◆ **TASK ITEM**:
In the passage about Monkey Grip, edit the section that begins at "Here is the" and stops after "get a copy." so that "bacon" reads "porridge", and give that section in full.

In (this excellent read) Teaching Spoon Fed Students How To Really Read is a reference to Monkey Grip a 1977 novel from Australian Helen Garner. In the article author INSErT NAME writes:
The second thing that struck me was how difficult my students found the 10-page extract. They didn’t know who Helen Garner was, the 1970s were too far away to mean anything to them, and they couldn’t locate themselves in the story. They didn’t know who was speaking, and who she was speaking to. How old was she, where was she, what was happening?
Here is the book’s opening sentence:
In the old brown house on the corner, a mile from the middle of the city, we ate bacon for breakfast every morning of our lives.
That sentence, and the description of a 10-page excerpt being difficult, led me to get a copy.
It is a difficult and rewarding read. If you require a plot in your novels, stay away. If you are comfortable with an undulating narrative about Melbourne life in the 1970s, enduring love, and life with a junkie take a look.

◆ **SUPPLIED ENTRIES**:
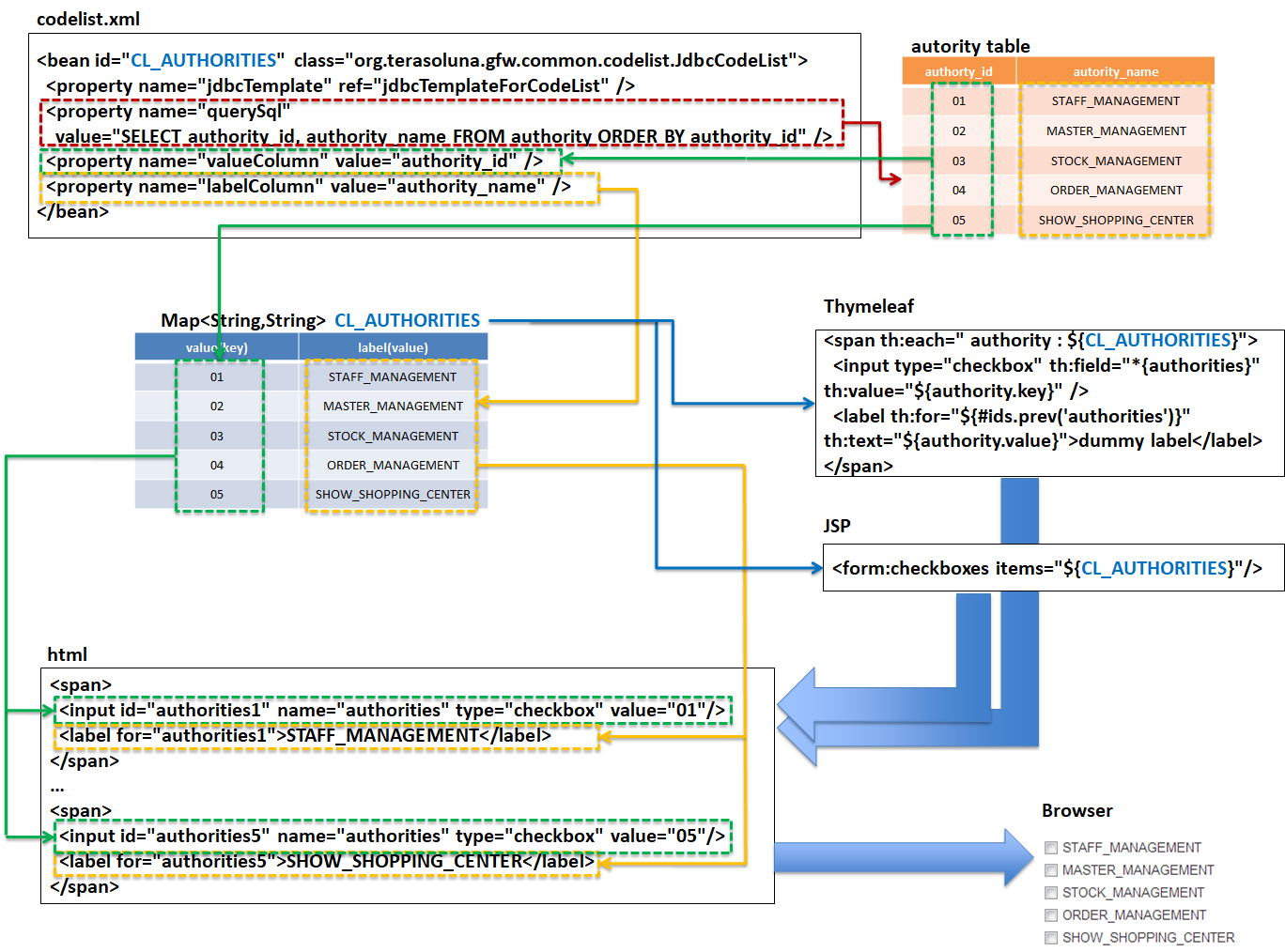
Task: Enable the STOCK_MANAGEMENT checkbox in Browser
Action: tap(1051, 893)
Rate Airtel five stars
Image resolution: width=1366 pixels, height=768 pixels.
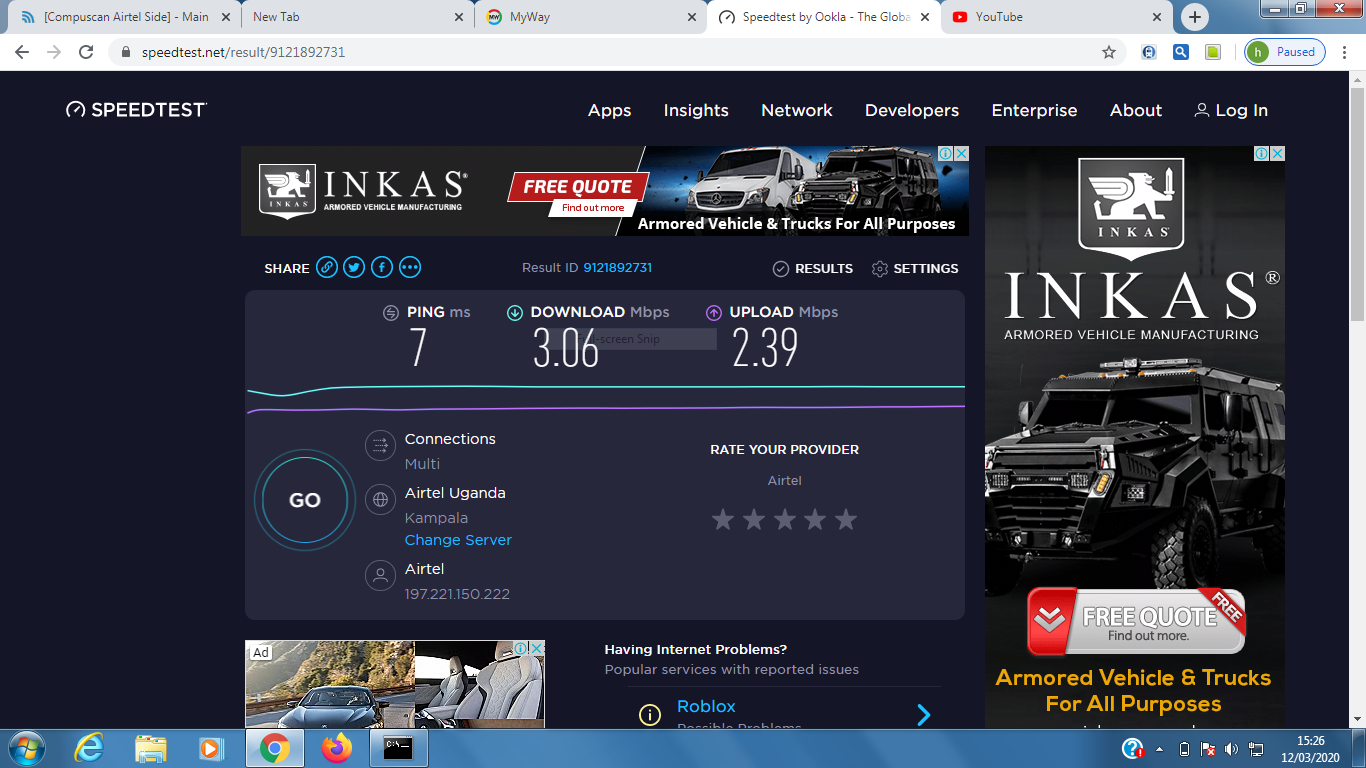tap(846, 519)
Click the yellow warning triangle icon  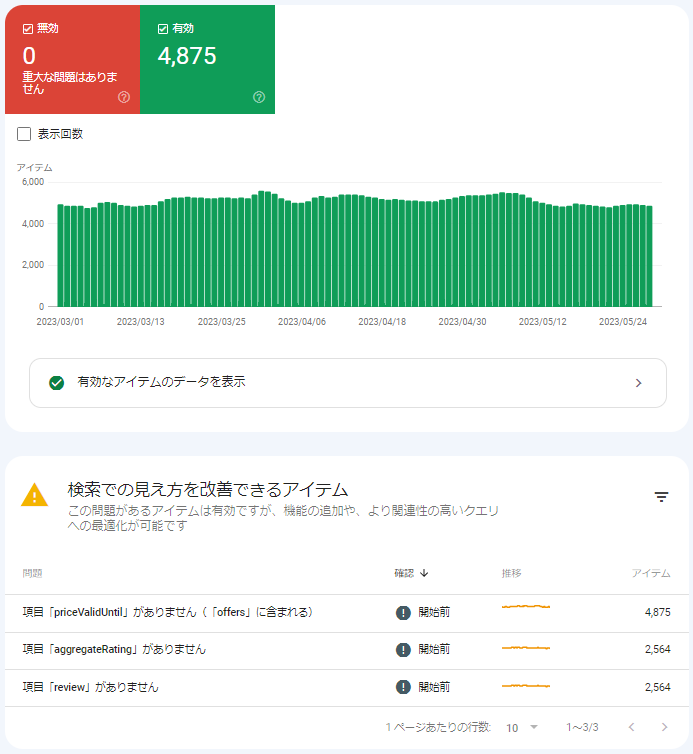tap(35, 495)
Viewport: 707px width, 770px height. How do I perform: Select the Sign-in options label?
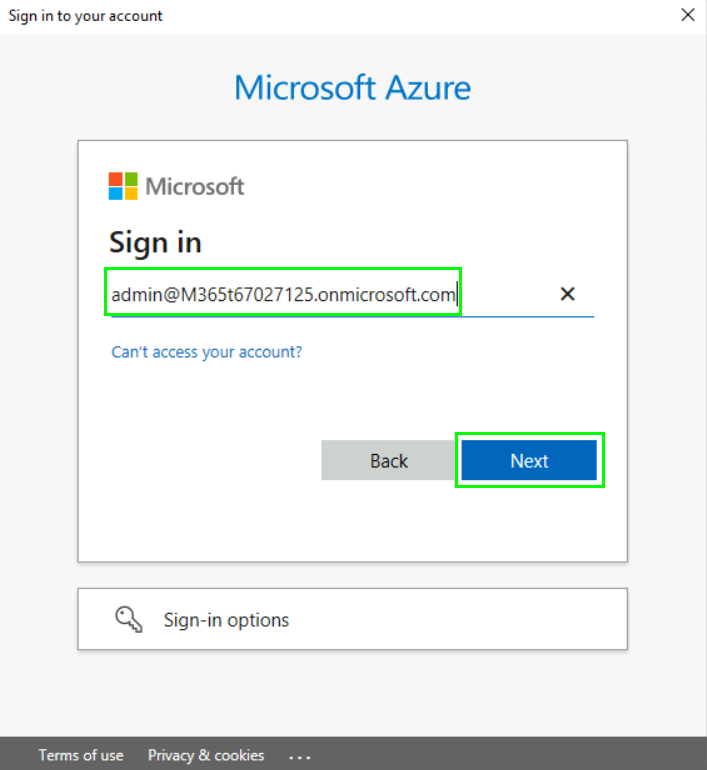pos(226,620)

◆ **SOLUTION FOR THIS EXERCISE**:
Here is the book’s opening sentence:
In the old brown house on the corner, a mile from the middle of the city, we ate porridge for breakfast every morning of our lives.
That sentence, and the description of a 10-page excerpt being difficult, led me to get a copy.